Last week I wrote a post about my fear of being pregnant with a third child. I was somewhat flippant about it at the time. I didn't really, truly think I was pregnant. Then, as the week went on, the half-joke turned into a real poker face concern, and by the end of the week I was just ever so slightly loosing my mind with the idea that I might actually be pregnant. And against all my best efforts to resist, was preparing to do the unthinkable - a pregnancy test.
As it turned out, I was not - am not, pregnant.
Oh happy, happy realization.
I was 95% over-the-moon happier than happy and a little bit, about 5%, disappointed.
Before I had any kids, I thought I wanted three or four. I pictured myself at the centre of a large family with a lively breakfast table and a busy household. But after we had our second son earlier this year, we felt that two was a perfectly nice number and semi-decided that to leave it at that.

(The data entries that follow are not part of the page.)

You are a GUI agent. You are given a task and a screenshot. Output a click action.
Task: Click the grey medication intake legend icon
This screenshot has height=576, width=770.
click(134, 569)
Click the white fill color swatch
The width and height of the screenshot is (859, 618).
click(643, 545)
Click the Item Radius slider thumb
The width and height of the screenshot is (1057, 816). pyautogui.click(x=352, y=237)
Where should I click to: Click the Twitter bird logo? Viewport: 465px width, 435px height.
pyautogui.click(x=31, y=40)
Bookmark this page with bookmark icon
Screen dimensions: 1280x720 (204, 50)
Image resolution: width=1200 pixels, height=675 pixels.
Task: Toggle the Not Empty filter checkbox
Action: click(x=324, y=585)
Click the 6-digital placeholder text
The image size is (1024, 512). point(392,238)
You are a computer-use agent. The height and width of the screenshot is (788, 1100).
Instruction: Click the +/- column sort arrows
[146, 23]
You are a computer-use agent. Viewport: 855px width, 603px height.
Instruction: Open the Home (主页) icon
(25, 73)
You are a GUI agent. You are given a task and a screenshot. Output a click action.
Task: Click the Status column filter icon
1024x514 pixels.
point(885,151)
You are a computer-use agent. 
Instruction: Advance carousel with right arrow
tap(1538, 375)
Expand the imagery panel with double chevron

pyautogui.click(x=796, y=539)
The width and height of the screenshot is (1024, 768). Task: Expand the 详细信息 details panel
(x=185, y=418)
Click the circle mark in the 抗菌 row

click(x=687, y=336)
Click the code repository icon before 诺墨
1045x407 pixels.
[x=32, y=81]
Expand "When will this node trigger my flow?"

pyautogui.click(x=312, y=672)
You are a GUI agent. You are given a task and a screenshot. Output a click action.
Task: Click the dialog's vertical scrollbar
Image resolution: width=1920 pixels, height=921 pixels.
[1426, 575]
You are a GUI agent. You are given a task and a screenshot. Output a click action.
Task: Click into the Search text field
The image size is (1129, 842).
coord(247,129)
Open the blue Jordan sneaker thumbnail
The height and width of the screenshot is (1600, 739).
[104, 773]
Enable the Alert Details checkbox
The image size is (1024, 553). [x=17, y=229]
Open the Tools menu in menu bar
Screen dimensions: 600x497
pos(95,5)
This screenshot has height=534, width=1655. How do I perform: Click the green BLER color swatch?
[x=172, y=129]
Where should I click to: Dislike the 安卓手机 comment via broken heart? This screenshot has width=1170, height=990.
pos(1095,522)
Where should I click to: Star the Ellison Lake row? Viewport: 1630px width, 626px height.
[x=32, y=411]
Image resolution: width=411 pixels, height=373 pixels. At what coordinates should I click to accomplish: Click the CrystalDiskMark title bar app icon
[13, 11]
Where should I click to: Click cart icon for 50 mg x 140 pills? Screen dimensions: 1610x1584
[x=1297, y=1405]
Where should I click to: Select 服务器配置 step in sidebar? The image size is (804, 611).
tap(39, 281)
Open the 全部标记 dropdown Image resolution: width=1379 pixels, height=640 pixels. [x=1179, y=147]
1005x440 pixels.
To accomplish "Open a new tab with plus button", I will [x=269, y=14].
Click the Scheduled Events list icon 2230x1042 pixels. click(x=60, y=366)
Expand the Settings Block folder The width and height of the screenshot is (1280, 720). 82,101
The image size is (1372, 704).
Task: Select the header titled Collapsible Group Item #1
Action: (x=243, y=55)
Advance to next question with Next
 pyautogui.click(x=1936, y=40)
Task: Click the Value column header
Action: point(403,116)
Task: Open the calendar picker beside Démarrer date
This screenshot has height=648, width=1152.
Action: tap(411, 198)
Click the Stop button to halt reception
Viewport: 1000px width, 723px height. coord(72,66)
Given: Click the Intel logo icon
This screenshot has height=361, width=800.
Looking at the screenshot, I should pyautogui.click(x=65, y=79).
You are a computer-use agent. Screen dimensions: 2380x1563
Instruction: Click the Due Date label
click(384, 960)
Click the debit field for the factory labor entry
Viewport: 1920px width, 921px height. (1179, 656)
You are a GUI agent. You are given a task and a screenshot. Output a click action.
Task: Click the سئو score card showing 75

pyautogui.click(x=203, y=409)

Then for a few days last week I was consumed by a feeling of trepidation. All I could think about was the idea of giving up so much of my life for another year. Another year of getting up every night to attend to a baby's needs. Another year of being at the beck and call of everyone else. Another year of having very little (even less with three) time for myself.
Mainly, it was the very raw fear of the situation being out of my control that really sent me into a panic.
I worried about letting on to J that I was loosing my shit, but as it turned out, he was way more calm than me, telling me that if it happened we'd get on with it and things would be fine. After I had picked my jaw up from off the floor, I babbled something along the lines of things would not be fine and how would things be fine and things would be entirely not fine and that in fact we would probably all explode into tiny pieces and never be seen again.
But last week's scare did teach me a few things:
1. Compared to the idea of three children, two now seem completely manageable.
2. The 5% disappointment I felt at finding I was not pregnant has led me to think that wanting a third child in a few years might be a distinct possibility.
But for now, oh the relief.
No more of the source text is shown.